Faculty of Arts and Science professor Christopher Bowie is the first Queen’s University researcher to receive the Dr. Samarthji Lal Award, an annual award of $25,000 that is given to a researcher who is making an outstanding contribution in the field of mental health.

Through his innovative Action-Based Cognitive Remediation program, Dr. Bowie is working to achieve long-standing improvements in functioning for those with schizophrenia and mood disorders.

“I’m excited that this award recognizes work with an underserved population, the people living with the most severe cases of mental illness,” says Dr. Bowie. “My main focus is restoring function, not just treating symptoms, by developing new treatments. We have been able to move these treatments from the lab to the clinic to the broader community.”

Since early in his graduate school training, Dr. Bowie has studied how cognitive functions, such as memory, attention, and problem-solving skills are related to disability and functional recovery for those with mental illnesses such as schizophrenia and mood disorders.

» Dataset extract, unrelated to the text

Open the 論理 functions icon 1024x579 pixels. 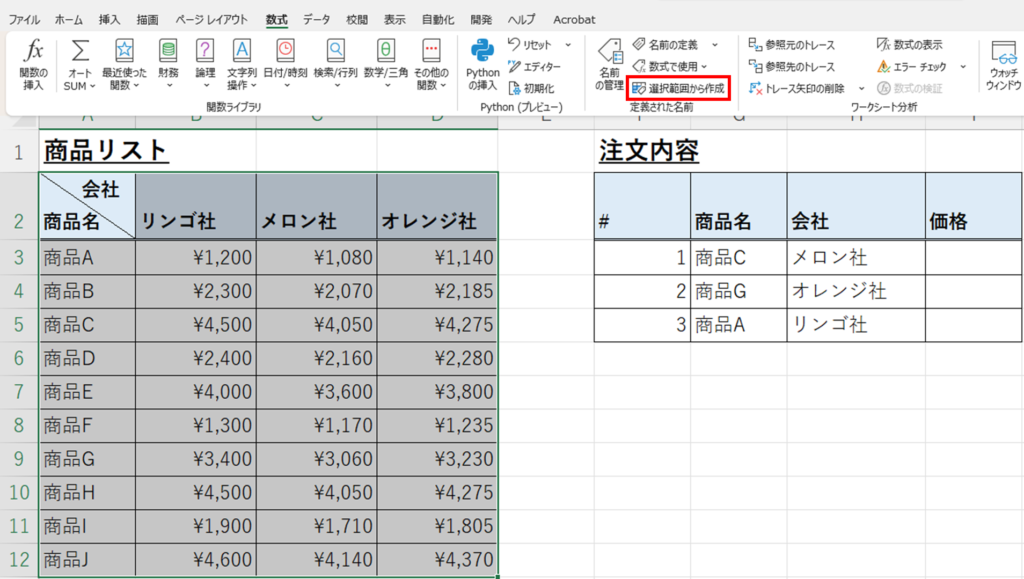[205, 52]
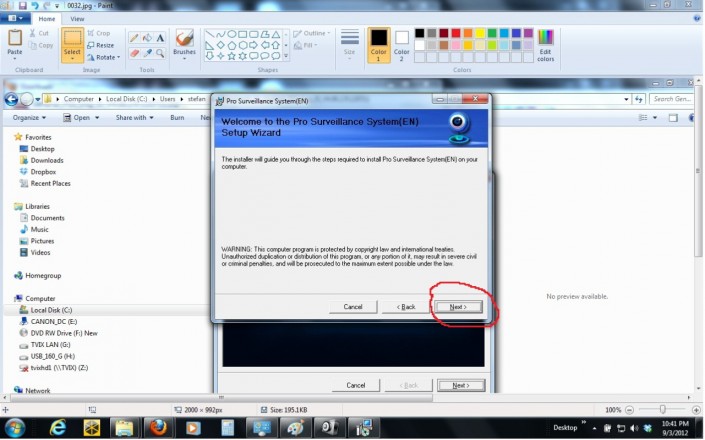Image resolution: width=705 pixels, height=440 pixels.
Task: Pick the Eraser tool
Action: click(x=133, y=53)
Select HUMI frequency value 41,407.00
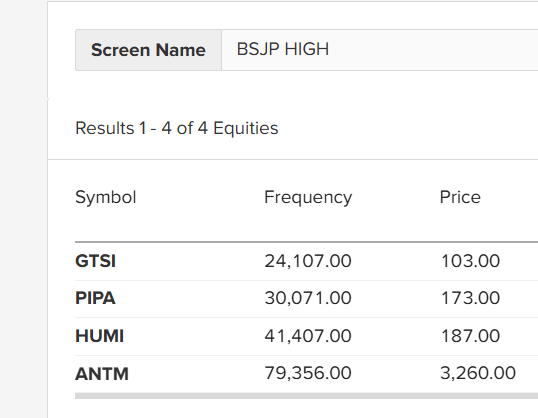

“When I went to graduate school to study clinical psychology, I wanted to find an area to work in that would bring me the biggest challenges,” he says. “At that time, very few clinical psychology programs had the opportunity to study and provide psychological care for schizophrenia. Many would have said then that schizophrenia is a ‘psychiatric illness’, one that has the highest priority for medication early and continuously, and you just hope that the medications suppress symptoms like hallucinations and delusions. I saw the opportunity to better understand cognitive challenges and the chance to treat those patients as one of the biggest challenges in mental health.”

Dr. Bowie looks back with pride on the past 20 years of his career and is excited for the future and the hope he can provide patients with severe mental illnesses.

“After almost 20 years of going back to the drawing board and trying to make our cognitive remediation treatments more and more effective, we finally got to the point that they are not only published, but truly disseminated to large communities, such as the Early Psychosis in Ontario Network, and taken up by colleagues around the world,” he says. “Seeing our work taken up in clinics and adapted to fit their unique needs is something that makes me very proud of our team.”

The award was established by the in 2010 in honour of the late Dr. Lal, a distinguished psychiatrist and researcher.